Explainable AI (XAI) research has experienced substantial growth in recent years. Existing XAI methods, however, have been criticized for being technical and expert-oriented, motivating the development of more interpretable and accessible explanations. In response, large language model (LLM)-generated XAI narratives have been proposed as a promising approach for translating post-hoc explanations into more accessible, natural-language explanations. In this work, we propose a multi-agent framework for XAI narrative generation and refinement.

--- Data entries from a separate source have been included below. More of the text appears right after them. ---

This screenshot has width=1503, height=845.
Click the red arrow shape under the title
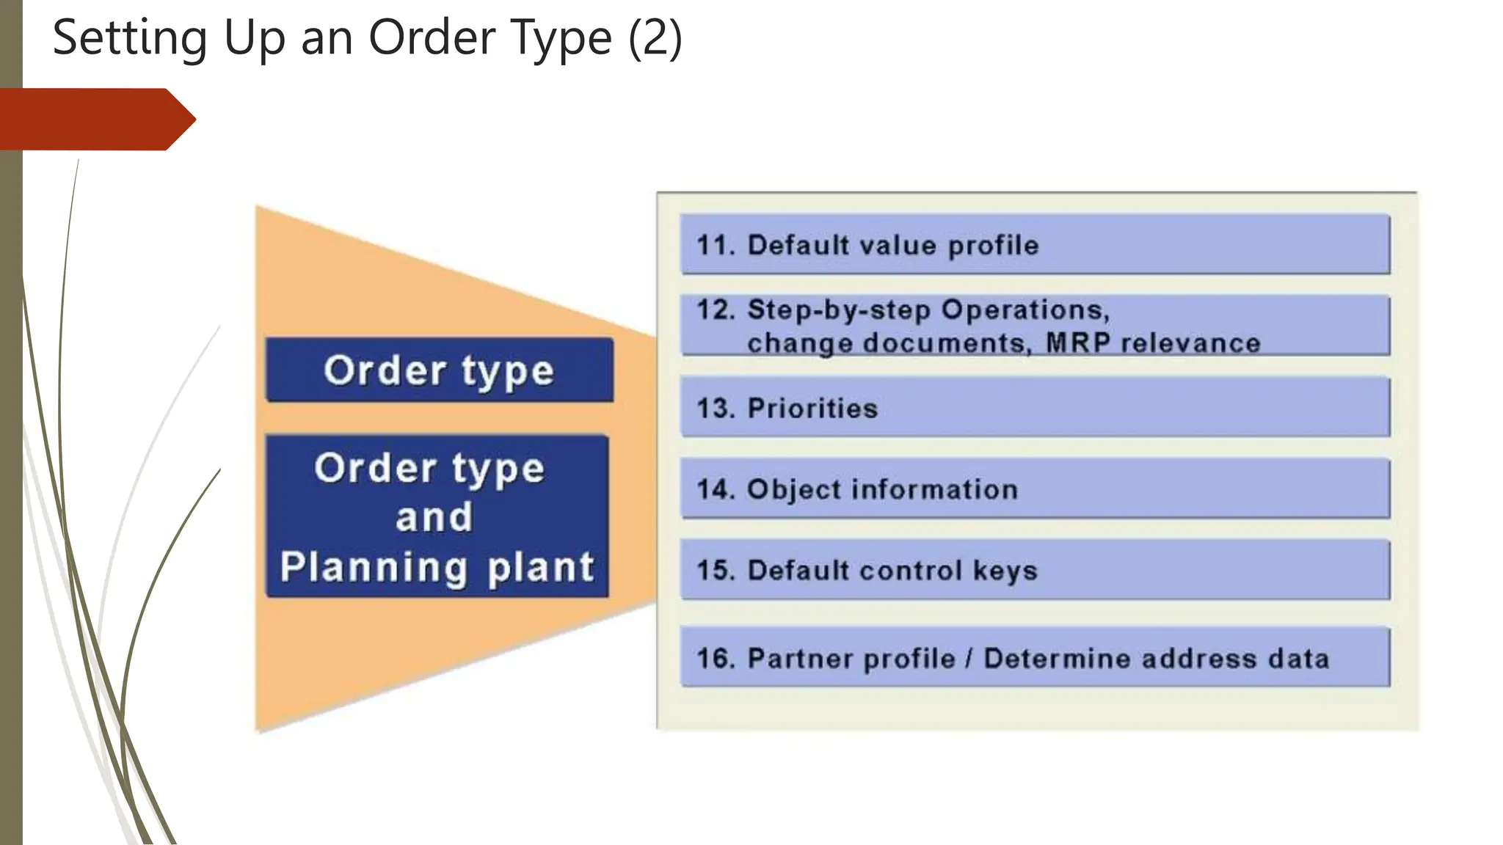click(95, 119)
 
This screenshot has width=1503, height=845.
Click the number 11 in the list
click(715, 245)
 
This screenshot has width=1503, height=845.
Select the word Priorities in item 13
click(812, 409)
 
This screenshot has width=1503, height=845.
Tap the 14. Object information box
click(1035, 489)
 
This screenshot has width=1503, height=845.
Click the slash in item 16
click(969, 659)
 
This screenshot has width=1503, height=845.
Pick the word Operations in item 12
click(1025, 310)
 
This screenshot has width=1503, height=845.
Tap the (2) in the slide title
click(655, 38)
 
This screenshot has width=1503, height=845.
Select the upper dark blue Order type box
click(439, 370)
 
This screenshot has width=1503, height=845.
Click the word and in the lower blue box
click(434, 517)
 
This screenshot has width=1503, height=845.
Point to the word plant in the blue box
click(541, 567)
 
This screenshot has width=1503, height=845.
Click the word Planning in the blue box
click(374, 567)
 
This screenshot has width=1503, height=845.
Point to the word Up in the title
click(254, 38)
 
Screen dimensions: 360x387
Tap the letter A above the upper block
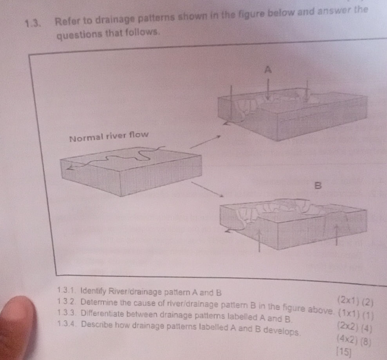(x=268, y=70)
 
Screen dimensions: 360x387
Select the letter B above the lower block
(x=318, y=186)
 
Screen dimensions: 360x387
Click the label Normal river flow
(x=109, y=136)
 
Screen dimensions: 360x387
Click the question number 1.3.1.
(x=67, y=291)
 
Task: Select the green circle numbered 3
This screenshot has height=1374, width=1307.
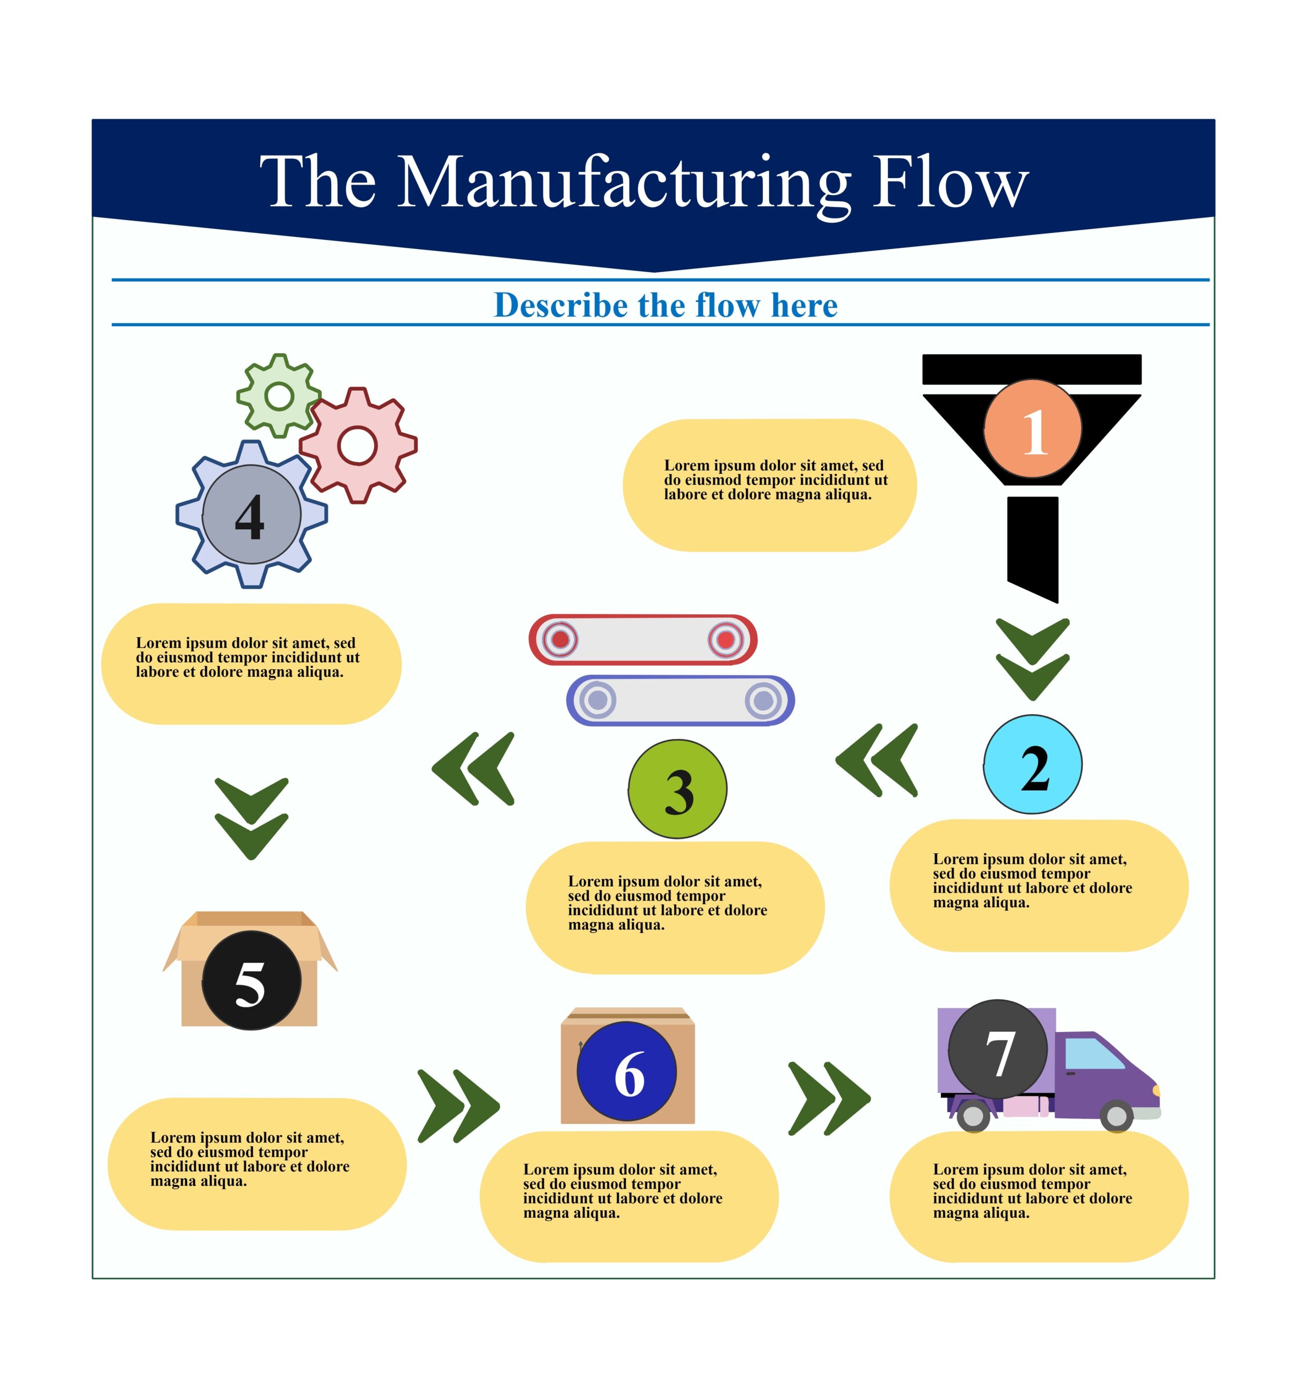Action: click(x=677, y=789)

The framework comprises the Narrator, which generates and revises narratives based on feedback from multiple Critic Agents on faithfulness and coherence metrics, thereby enabling narrative improvement through iteration. We design five agentic systems (Basic Design, Critic Design, Critic-Rule Design, Coherent Design, and Coherent-Rule Design) and systematically evaluate their effectiveness across five LLMs on five tabular datasets. Results validate that the Basic Design, the Critic Design, and the Critic-Rule Design are effective in improving the faithfulness of narratives across all LLMs. Claude-4.5-Sonnet on Basic Design performs best, reducing the number of unfaithful narratives by 90% after three rounds of iteration. To address recurrent issues, we further introduce an ensemble strategy based on majority voting. This approach consistently enhances performance for four LLMs, except for DeepSeek-V3.2-Exp. These findings highlight the potential of agentic systems to produce faithful and coherent XAI narratives.